Even these messages became less and less frequent, and after expending ridiculous amounts of time and energy typing out long and rambling replies –I was unable to think of them as anything but letters—in an attempt at drawing her out, I ran out of steam and let the thing go.

I kept every one of those emails, though. I guess the truth is that I desperately did want a relationship with this woman. I was fascinated by her, by the vulnerability I sensed in her and the way she always managed to keep me at arm’s length, and I wanted to know her better, wanted to learn to understand what it was about her that allowed her to create such astonishing paintings.

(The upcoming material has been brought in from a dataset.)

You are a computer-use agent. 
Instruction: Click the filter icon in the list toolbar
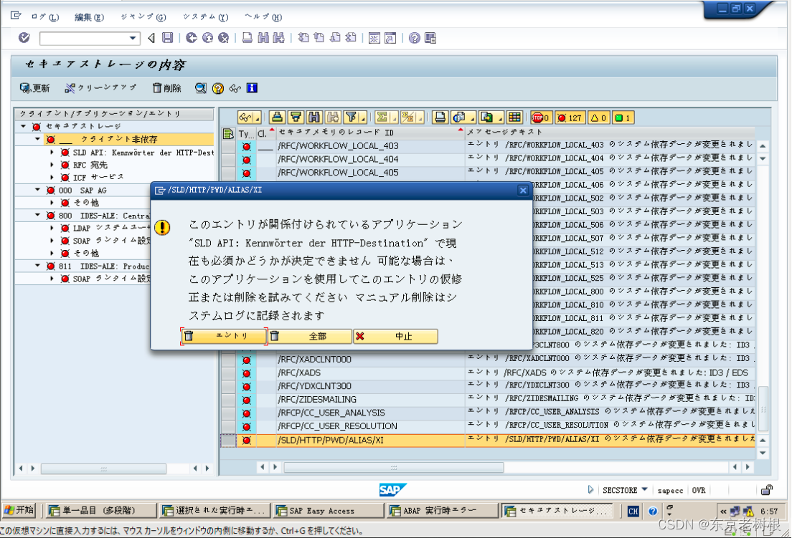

I never did make any inroads on that question, of course, and I don’t suppose anybody else has or ever will, beyond what they can infer from looking at her art or listening to her public pronouncements. I used to dream of those paintings, though. I still occasionally dream of them.

And I still occasionally dream of that woman and our fascinating, frustrating conversations. It continues to dismay me that what I felt for her might have been love, and to recognize how deeply I was crushed by her rejection.

I was having lunch with my father shortly after things finally fell apart and he was asking me about my love life in his usual evasive, backdoor way. I stumbled through an abbreviated description of my brief relationship with this woman and then sort of shrugged.

“Who knows?” I said. “Maybe lightning will strike twice.”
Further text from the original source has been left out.